# I need some help



## konked (Mar 27, 2007)

I'm stuck. Should I buy a puppy or should I buy a flat screen tv and a ps3?

=[

Ps3+Flat Screen Tv
Pros:
Hours full of entertainment, Blu-Ray Dvd, Hi-Def television, and man.. 32" is the biggest tv i've had my whole life hahah.
Cons:
I'm at risk of becoming addicted to ps3 games which could lead to weight gain, and other unhealthy problems lol.

Puppy
Pros:
A new friend, a trustworthy companion, a good reason to walk and run more--getting into shape, and a nice soft pillow.
Cons:
Vet bills, dog food, and I'll have to wake up early again to walk him haha.

Please add to the list if you can think of more pros and cons.


----------



## MY MIKADO (Apr 7, 2006)

Well between those choices you either perfer to move around or sit on your butt.
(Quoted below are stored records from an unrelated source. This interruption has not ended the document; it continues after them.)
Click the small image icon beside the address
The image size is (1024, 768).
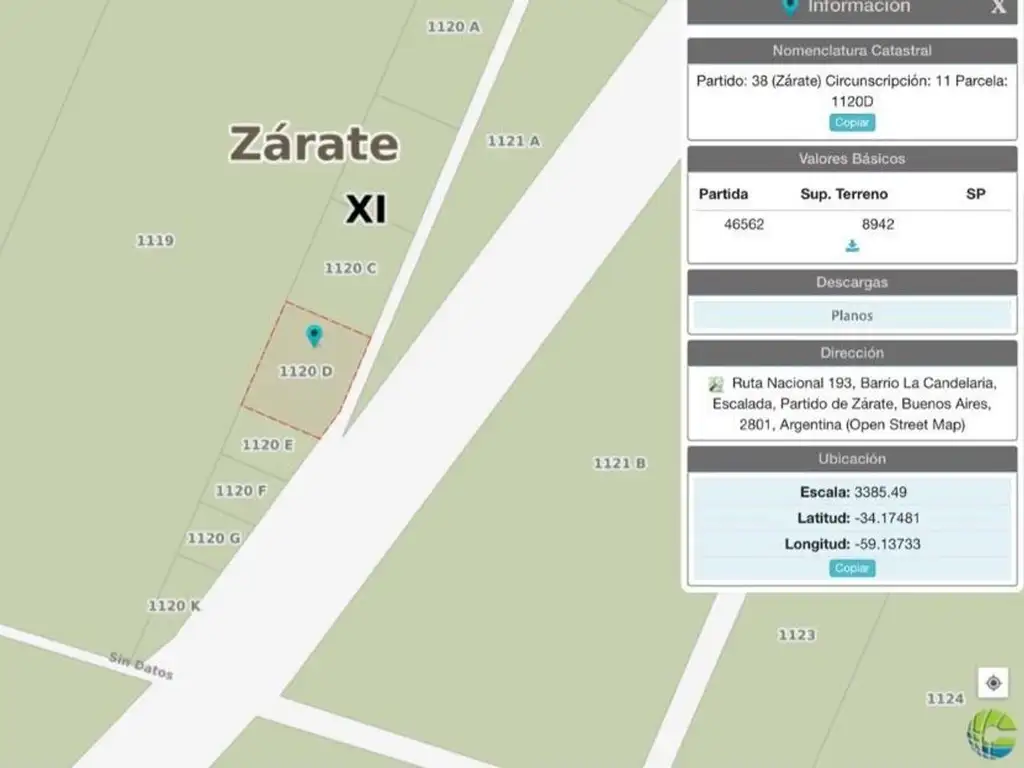coord(716,384)
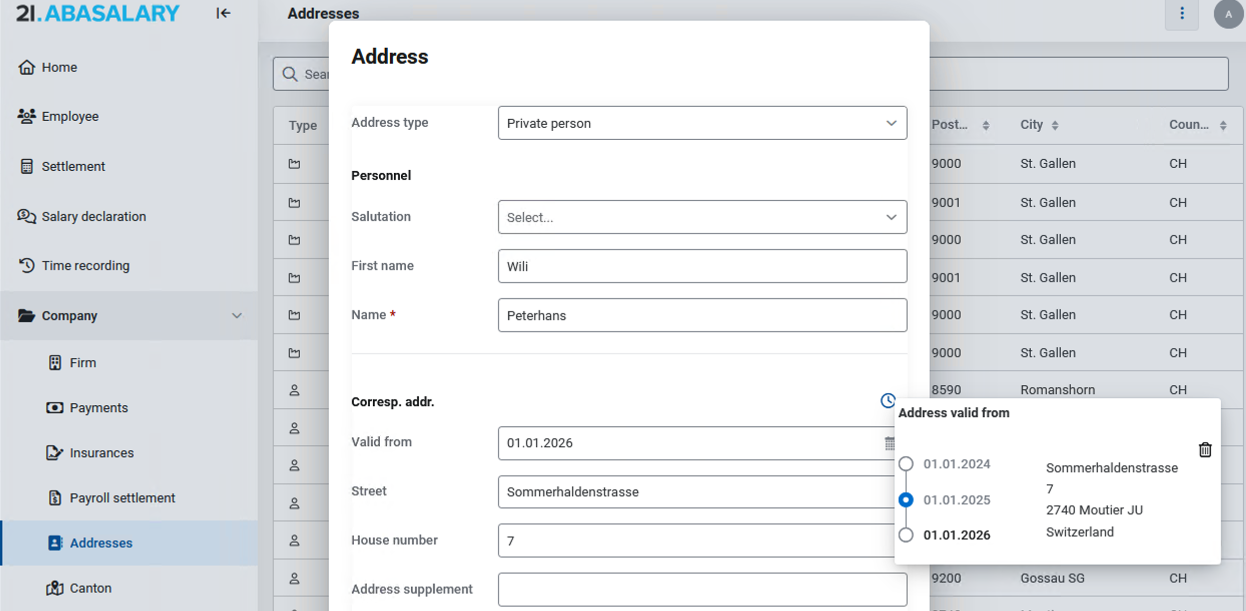This screenshot has height=611, width=1246.
Task: Collapse the sidebar with the arrow icon
Action: point(223,13)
Which do you want to do more of?


----------



## Mr.lee (Aug 2, 2008)

lol how much does the puppy cost? the TV and ps3 is over 1g


----------



## Roxy_Nie (Oct 10, 2008)

For the price of a apbt puppy you could get a flat screen & ps3....LOL. Well in my area.

That's a hard choice for me to help you with....ps3 is awesome though..hehe


----------



## konked (Mar 27, 2007)

Well the ps3 and the tv are $800.00, and the pup is $600.00 plus shipping (another 250). 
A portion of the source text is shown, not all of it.